CNP 0.00% 4.0¢ cnpr group

centro chief confident of debt deal

  1. 34 Posts.

    THE Centro Properties's chief executive, Glenn Rufrano, is confident he can win over his bankers in the coming week and extend his beleaguered company's debt repayment deadline for another six months.

    Otherwise his stay here will be shortlived. And given that he has a 12-month contract and "thoroughly" enjoys living in Melbourne, he is not yet prepared to wave the white flag.

    "We hope to reach an agreement with our bankers," Mr Rufrano said yesterday. And with an ambition that will make investors very happy, he added that "we plan to simplify Centro's very complicated structure".

    By April 30 Centro must repay the first tranche of its $4.2 billion debt to its Australian financiers. If it doesn't it will trigger a default of the rest of the cash owed to its American bondholders and bankers. But that wouldn't be an issue because if Centro fails to meet the first hurdle, the receivers move in and the company goes under.

    That is not a scenario Mr Rufrano is contemplating.

    Speaking in Sydney yesterday as part of a series of meetings with his key investors, Mr Rufrano said he was confident of negotiating a suitable arrangement with the financiers.

    But, hopefully, he said, on his terms, through his proposed recapitalisation plan. By the end of the month Mr Rufrano and his advisers, Lazard Carnegie Wylie, will move on to the next phase of selling either all or part of the vast portfolio of 700-plus shopping centres it owns here and in the US.

    However, Mr Rufrano and his management team are also conscious of maintaining staffing levels and would prefer to keep management of the centres.

    The New York-born executive said while a "fire sale" was not a common term in the US he knew what it meant and was not keen to use it when talking about Centro.

    Mr Rufrano confirmed to the Herald that his plan to recapitalise Centro remained a three-pronged strategy: raising equity through the sale of the whole business, selling Centro's stakes in its Australian and US wholesale funds, or the sale of individual assets or a smaller portfolio of malls.

    He also suggested that the group could sell its services business, comprising its funds management and syndicate arms, separately to its shopping centre assets.

    Since he took over in January when Centro's former management revealed the group was defaulting on its debt, Mr Rufrano had said he did not want to sell individual assets. But that view has now changed.

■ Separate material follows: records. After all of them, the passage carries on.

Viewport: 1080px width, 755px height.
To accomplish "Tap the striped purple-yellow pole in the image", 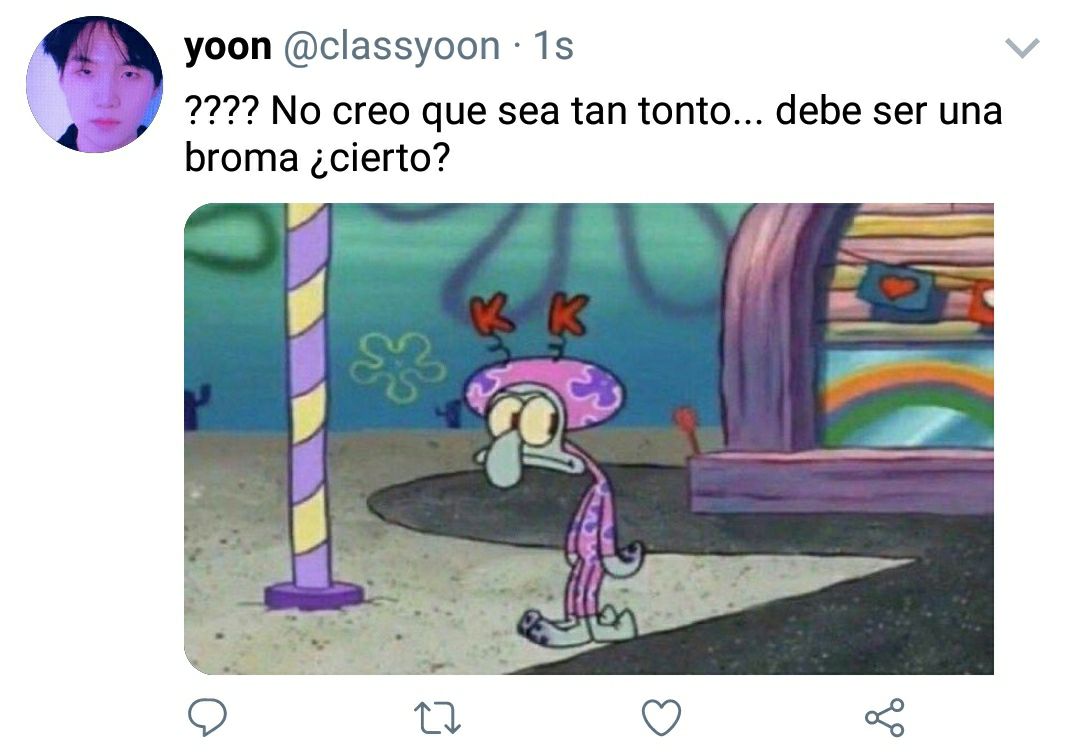I will pyautogui.click(x=309, y=406).
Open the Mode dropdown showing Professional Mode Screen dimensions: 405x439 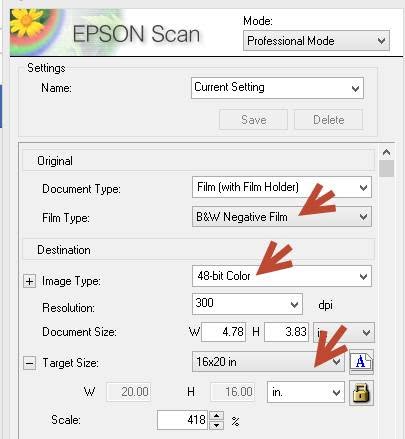(316, 41)
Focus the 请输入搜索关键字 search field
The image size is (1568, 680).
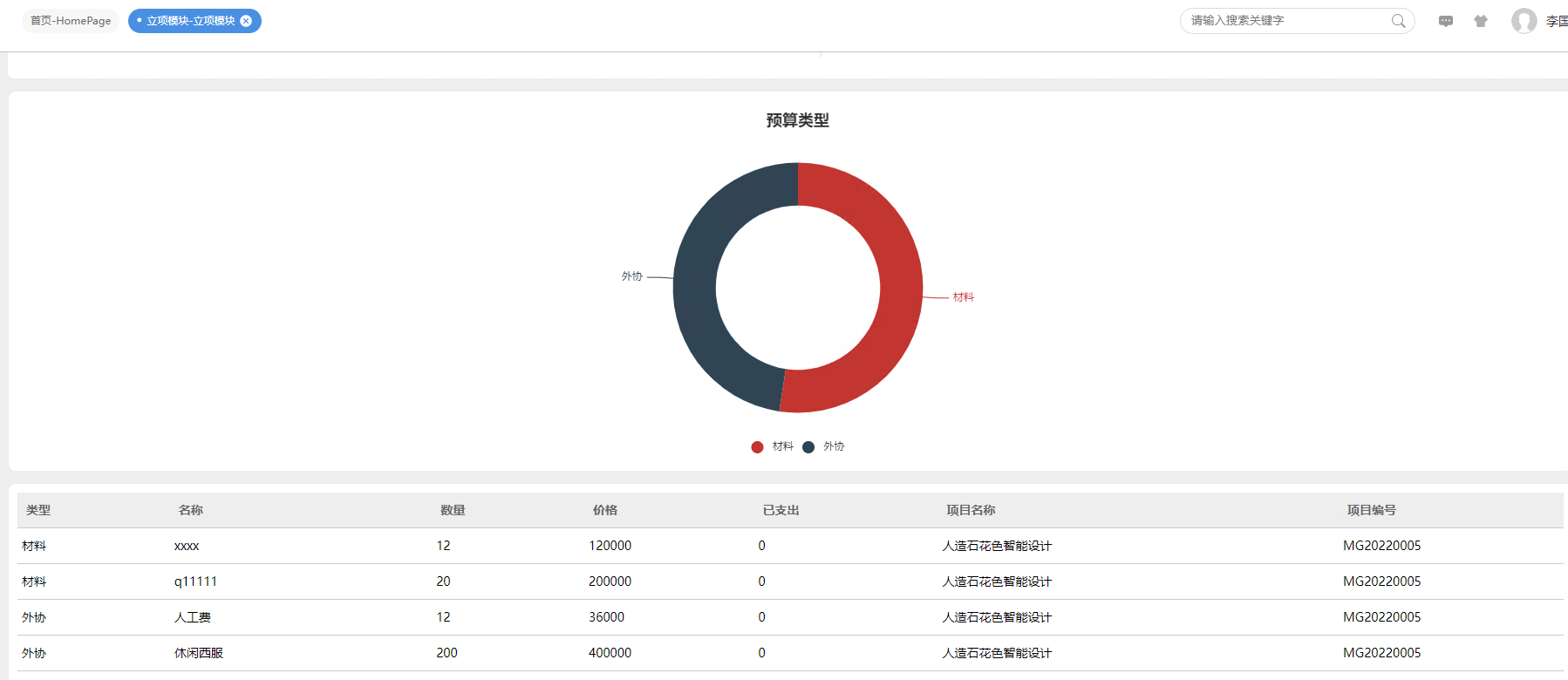click(1288, 21)
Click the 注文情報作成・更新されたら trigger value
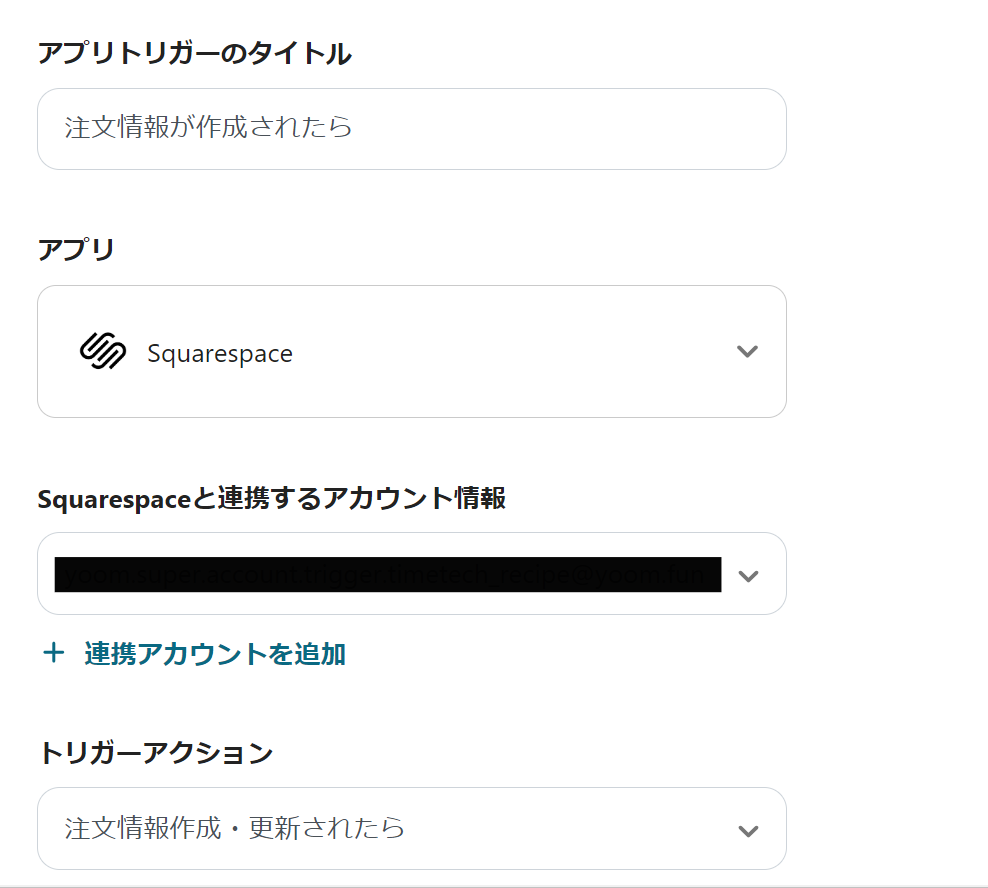Viewport: 988px width, 888px height. click(x=235, y=829)
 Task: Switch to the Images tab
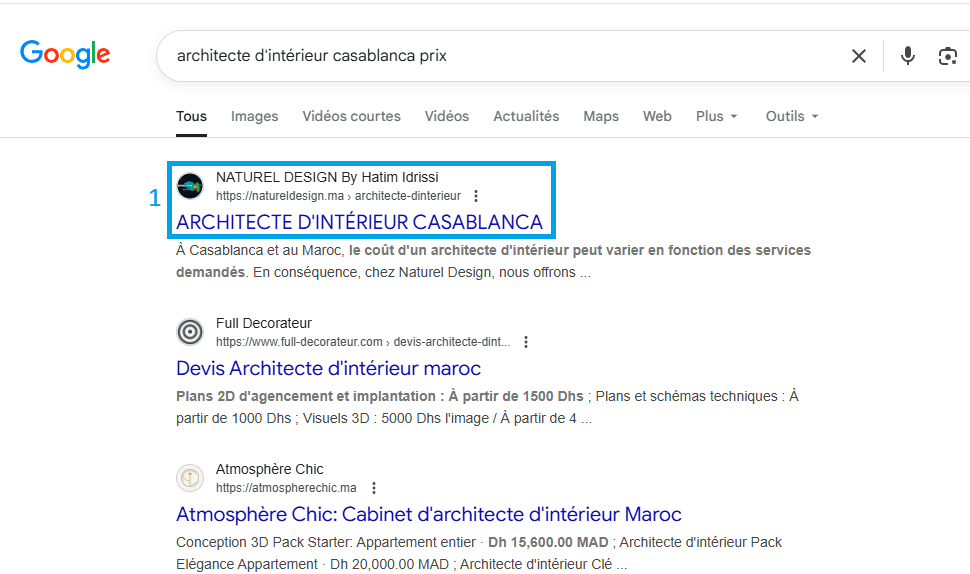tap(254, 116)
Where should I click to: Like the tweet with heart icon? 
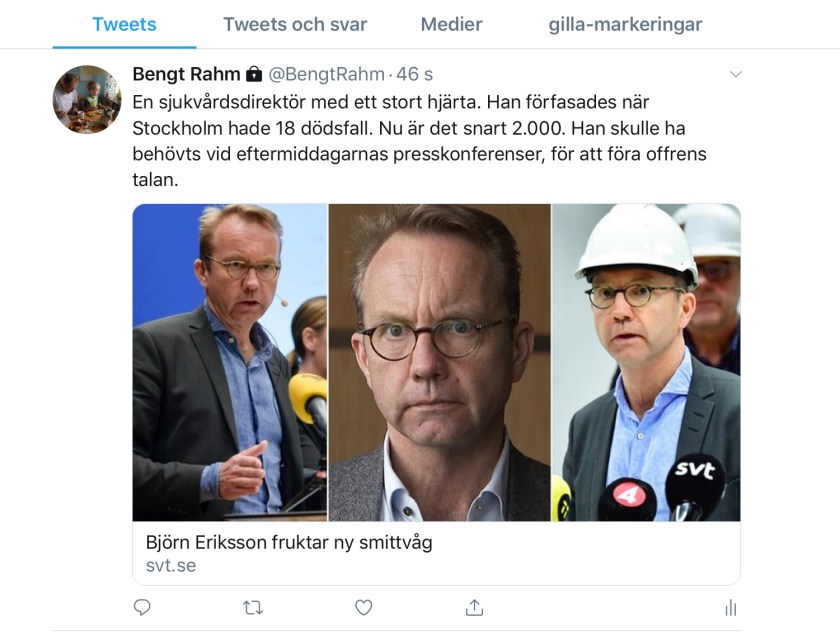pyautogui.click(x=364, y=607)
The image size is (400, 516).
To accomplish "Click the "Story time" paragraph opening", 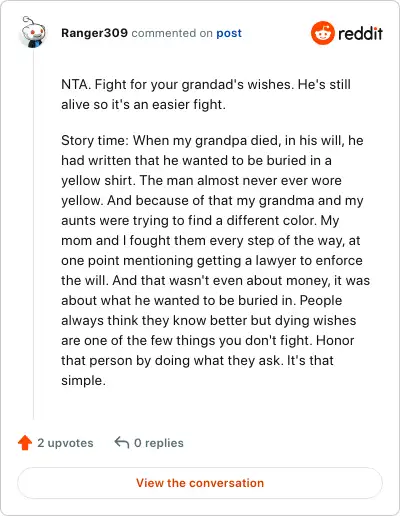I will point(212,141).

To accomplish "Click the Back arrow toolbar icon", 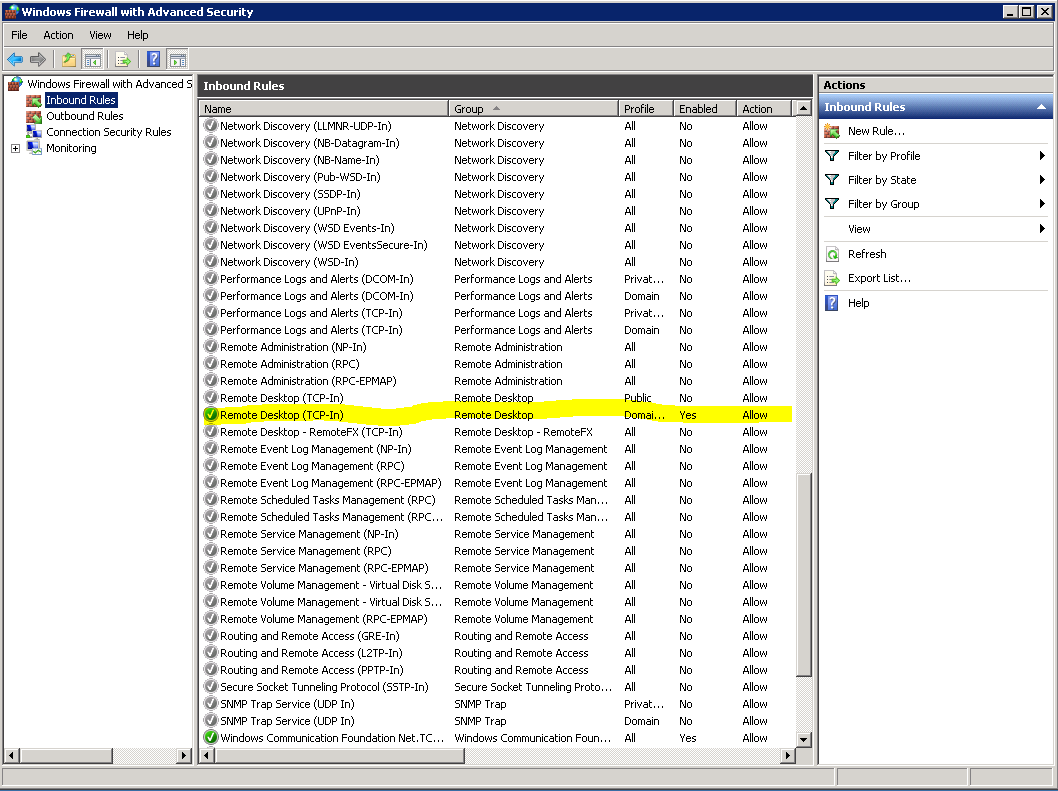I will coord(15,60).
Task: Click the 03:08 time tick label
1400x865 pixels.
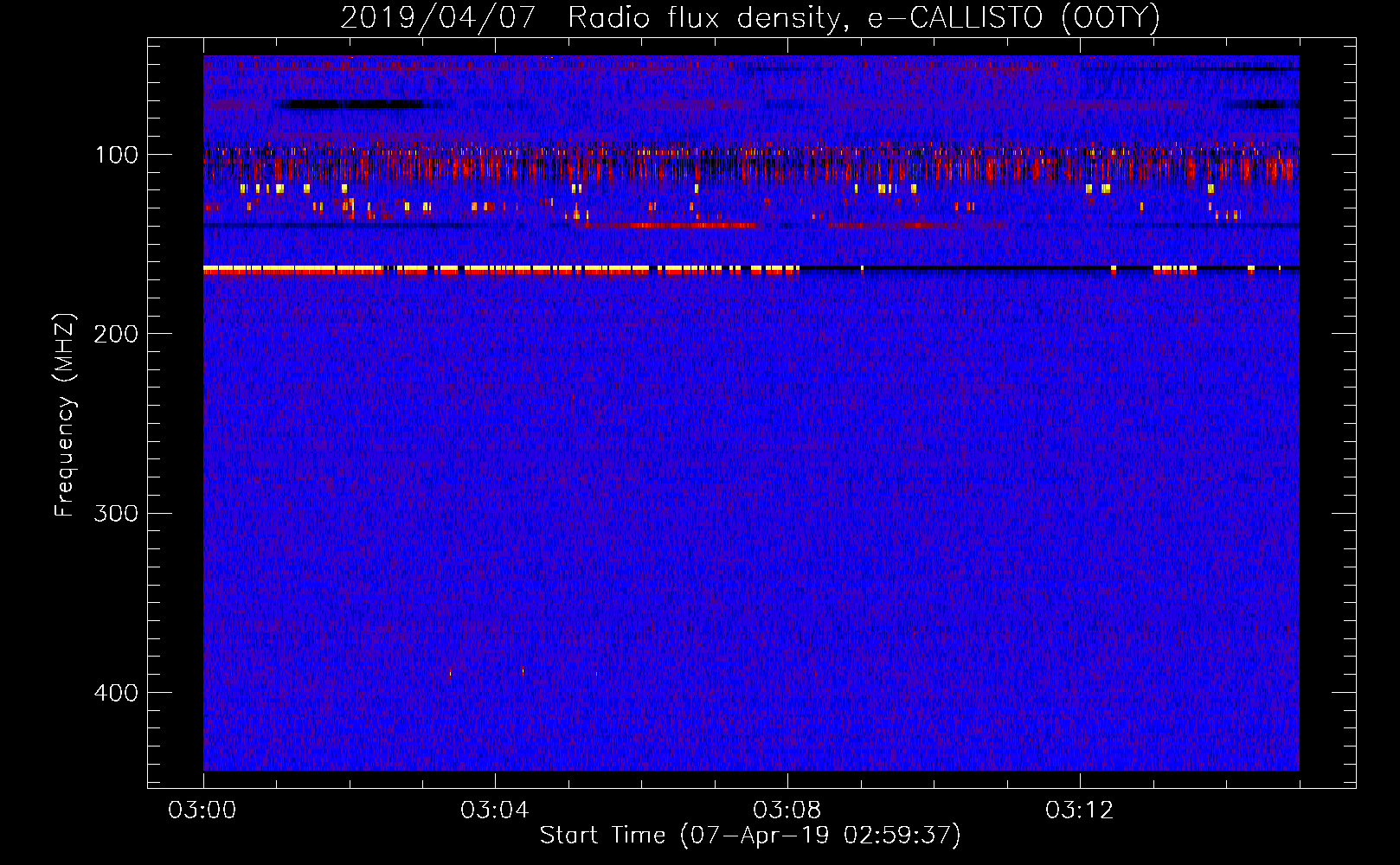Action: 787,811
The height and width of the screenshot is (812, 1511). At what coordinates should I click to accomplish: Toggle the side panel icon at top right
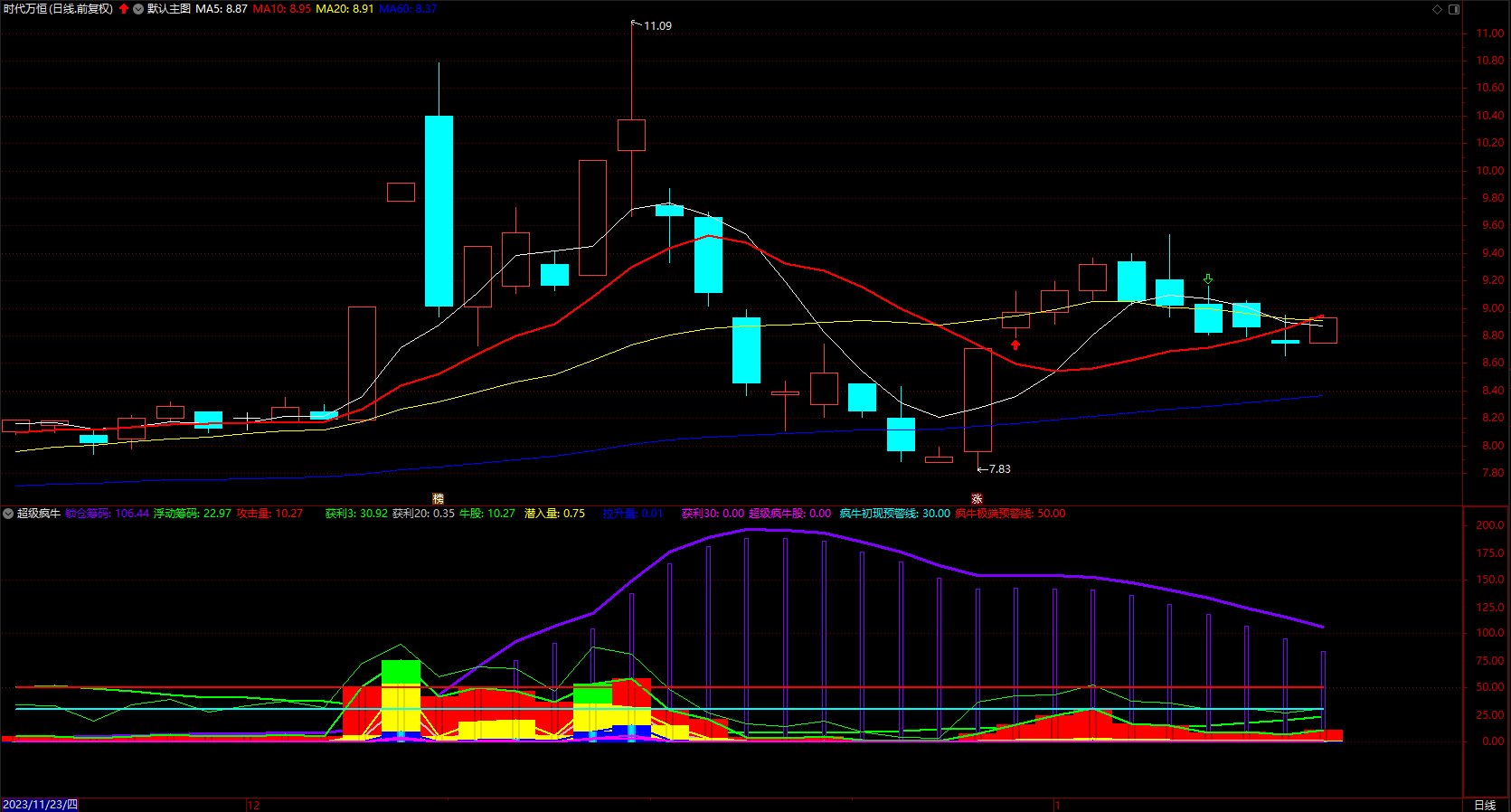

    "As it stands today, we do not have an agreement with the banks to extend the debt repayment beyond April 30. But we are working with them. The banks have been very fair and reasonable to us and we have been very fair and reasonable to them," he said.

    "But, to make it clear, we are not being forced by the banking groups [in Australia and the US] to have to take offers that are not beneficial to our shareholders and debt holders."

    Although he declined to name any specific offers that have been made, Mr Rufrano confirmed that unlisted buyers - that is, not a listed trust, had shown the most interest in buying a smaller collection of assets, if not the whole company.

    "Debt is difficult, but equity is plentiful - it's just priced very high," he said.

    But Mr Rufrano said while the debt was crippling, the operations were very healthy. In the three months to the end of March, Centro had an occupancy rate of 99.5 per cent while its moving annual turnover growth at Centro-managed centres was 7.1 per cent with sales of $10.5 billion.